Data excerpts =>
═══

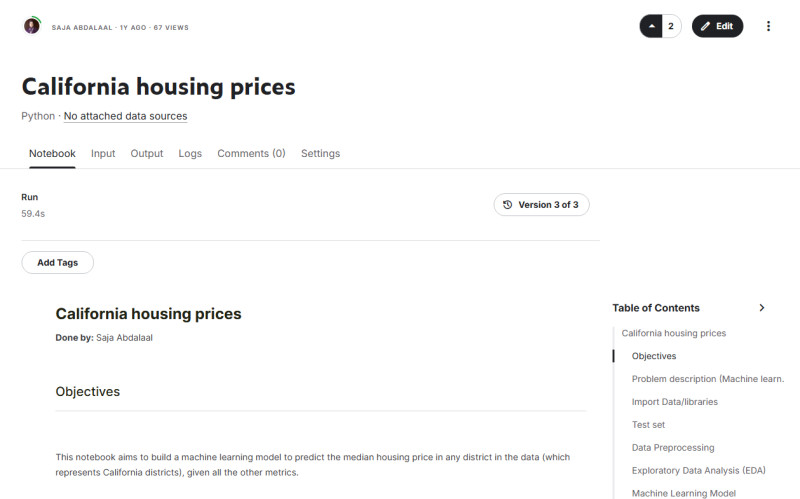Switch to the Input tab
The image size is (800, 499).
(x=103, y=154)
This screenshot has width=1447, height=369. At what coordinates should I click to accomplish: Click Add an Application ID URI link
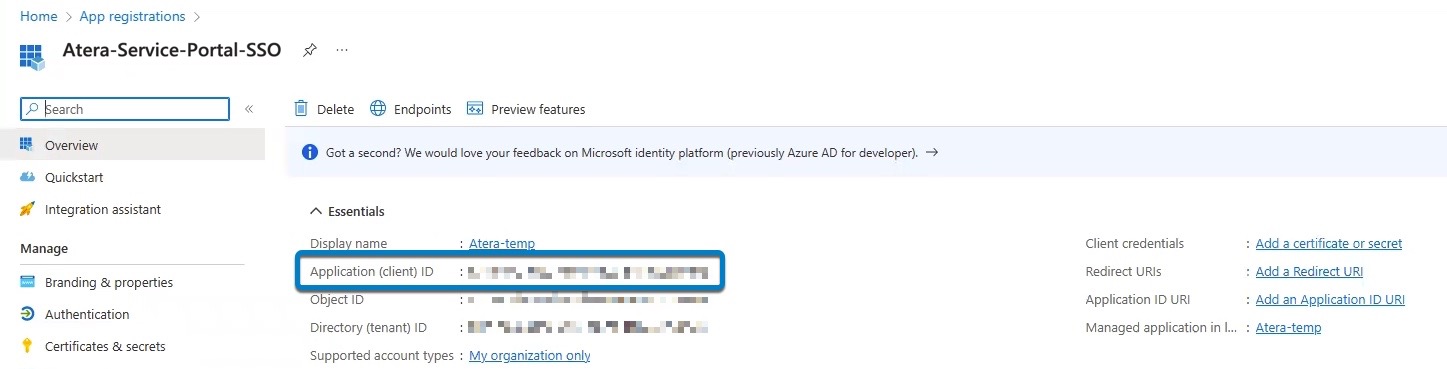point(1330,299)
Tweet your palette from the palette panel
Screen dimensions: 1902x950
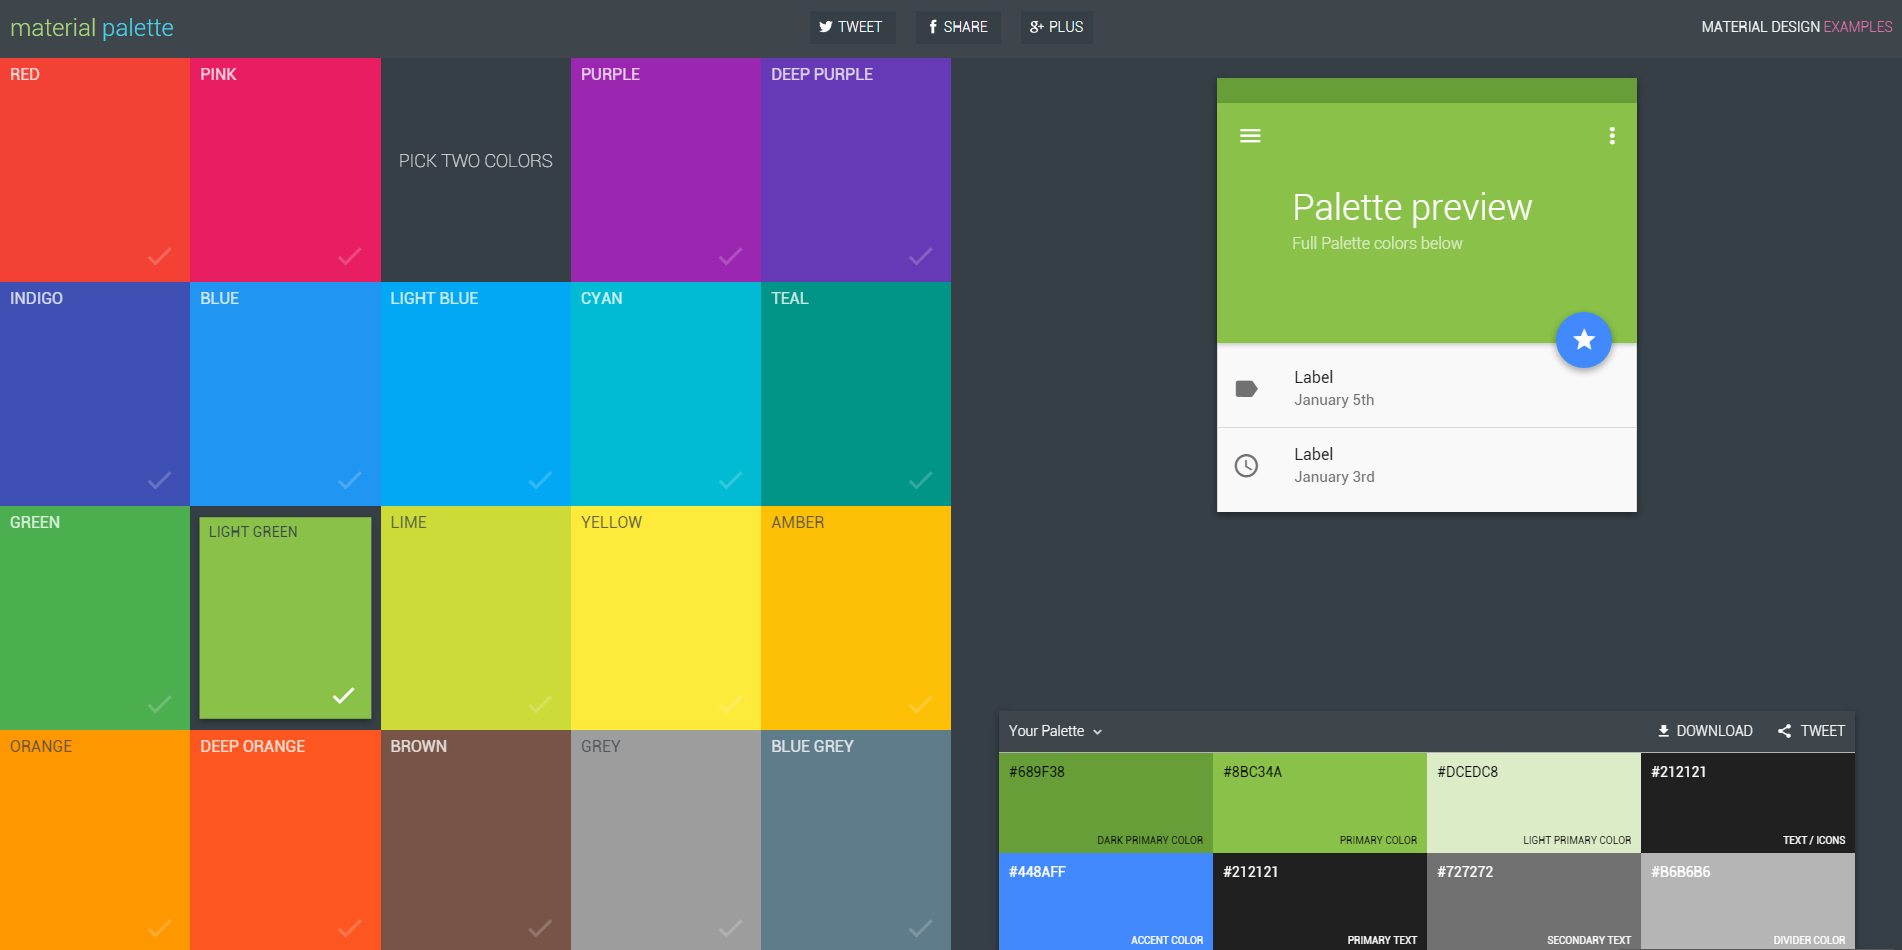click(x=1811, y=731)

═══

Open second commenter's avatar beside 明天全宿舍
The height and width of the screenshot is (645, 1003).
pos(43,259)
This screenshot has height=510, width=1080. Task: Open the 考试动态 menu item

═══

What you have to do =>
Please copy, exactly as written, every line in the listing above from the line with "The height and" up to and including the line with "This screenshot has height=510, width=1080.".

Exercise answer =>
The height and width of the screenshot is (645, 1003).
pos(43,259)
This screenshot has height=510, width=1080. Task: Open the 考试动态 menu item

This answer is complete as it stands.